◆ Required work:
In the passage about the Company's accounting review, which previously reported balance was materially overstated because of errors in allocating manufacturing overhead variances and indirect support costs?

◆ Passage:

As part of the Company’s accounting analyses, the Company conducted a detailed review of the procedures used in its method of allocating manufacturing overhead variances and support costs to Water Transmission projects. The Company engaged in extensive discussion of these matters with the Company’s independent registered public accountants and external consultants. The Company has determined that errors in its method of allocating manufacturing overhead variances and indirect support costs to projects in the Company’s Water Transmission segment, as well as errors in related assumptions and judgments, including those regarding total estimated project costs, have resulted in the material overstatement of the Company’s previously reported CEEEB balance. The Company believes that the adjustments required to correct the errors will delay the recognition of previously reported net sales and net income and decrease the previously reported CEEEB balance, but will have no impact on the aggregate amount of net sales or net income or loss that will ultimately be realized by the Company.

 

Historically, the Company has capitalized and depreciated the costs related to certain major maintenance and improvement activities for fixed assets in its Water Transmission and Tubular Products manufacturing facilities. The Company has conducted a detailed analysis of the economic lives and depreciation methods used by the Company for these capitalized costs and engaged in extensive discussion of these matters with the Company’s external consultants and independent registered public accountants. The Company has determined that certain equipment carrying values were overstated and that there were errors in the determination of the economic lives and residual values of certain equipment. The adjustments required to correct these errors will result in the material reduction of previously reported net income and of net property, plant and equipment balances, and an increase in previously reported accumulated depreciation, depreciation expense and cost of sales.

◆ The data:
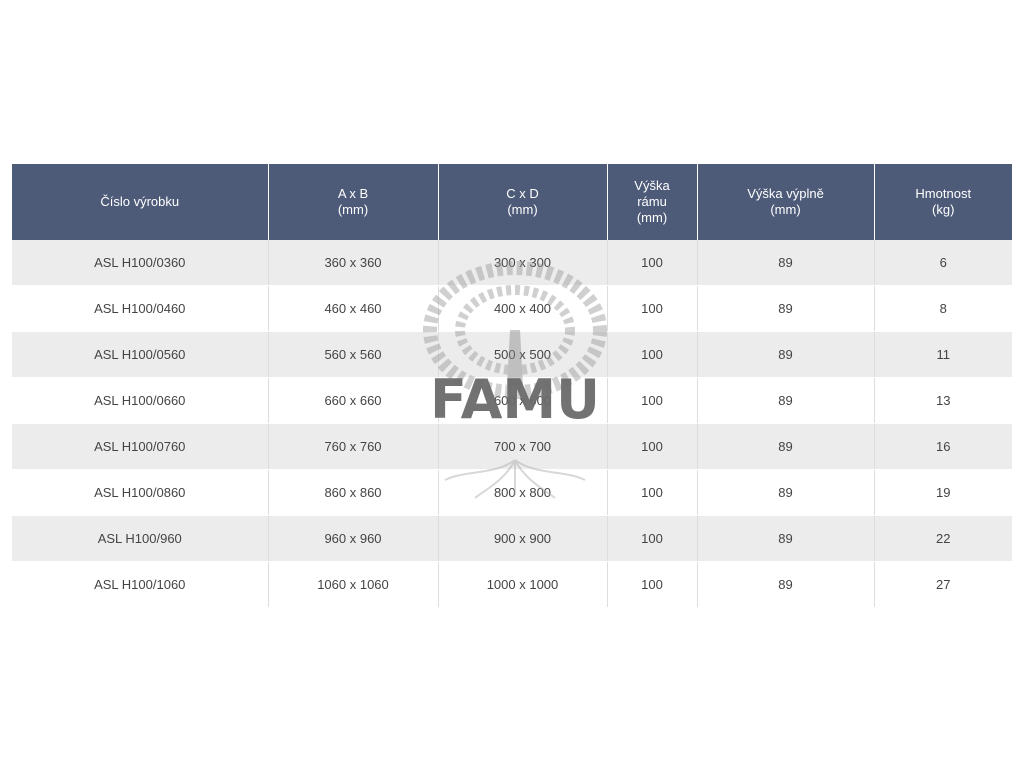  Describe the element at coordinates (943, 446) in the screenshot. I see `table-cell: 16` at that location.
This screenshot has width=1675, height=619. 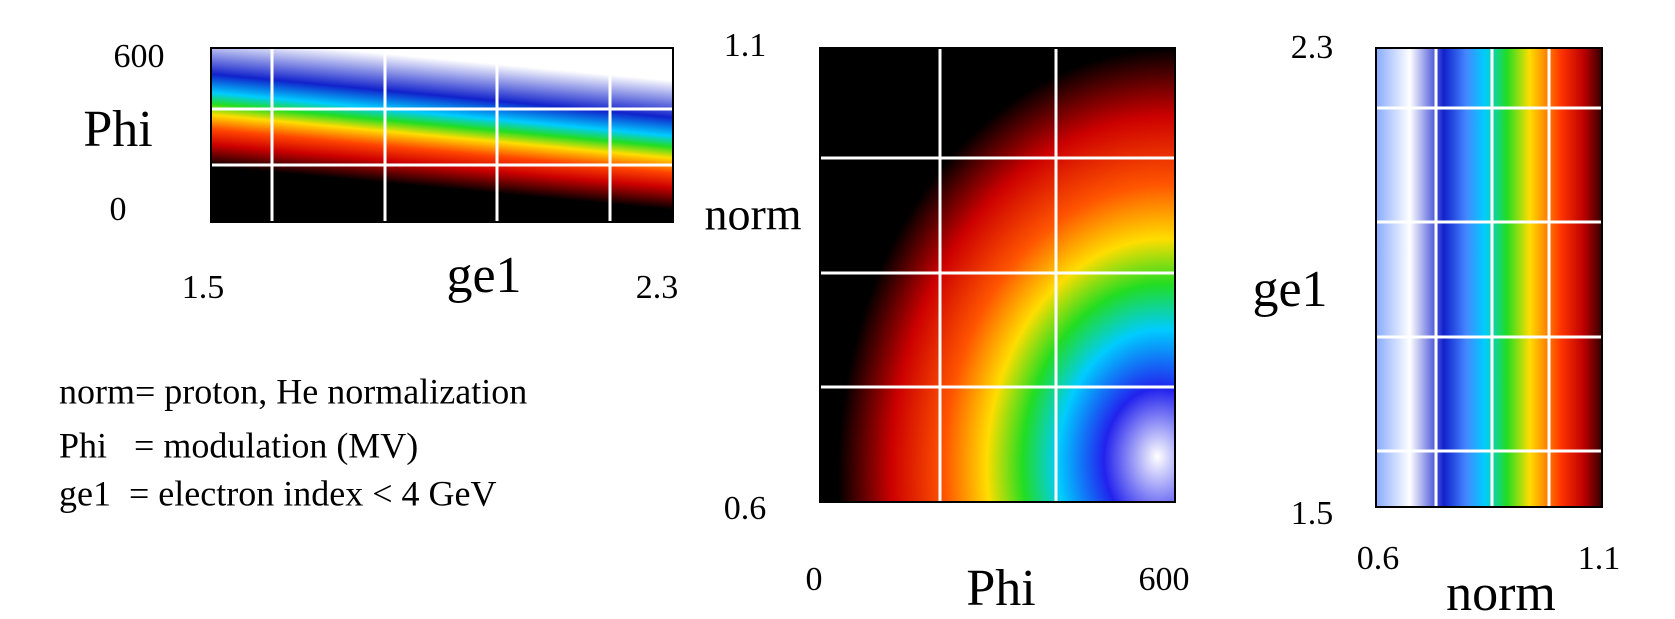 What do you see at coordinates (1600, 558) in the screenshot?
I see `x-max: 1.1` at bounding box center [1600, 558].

...

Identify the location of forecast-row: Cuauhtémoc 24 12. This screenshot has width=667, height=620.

◆ Written answer:
The Company's previously reported CEEEB balance.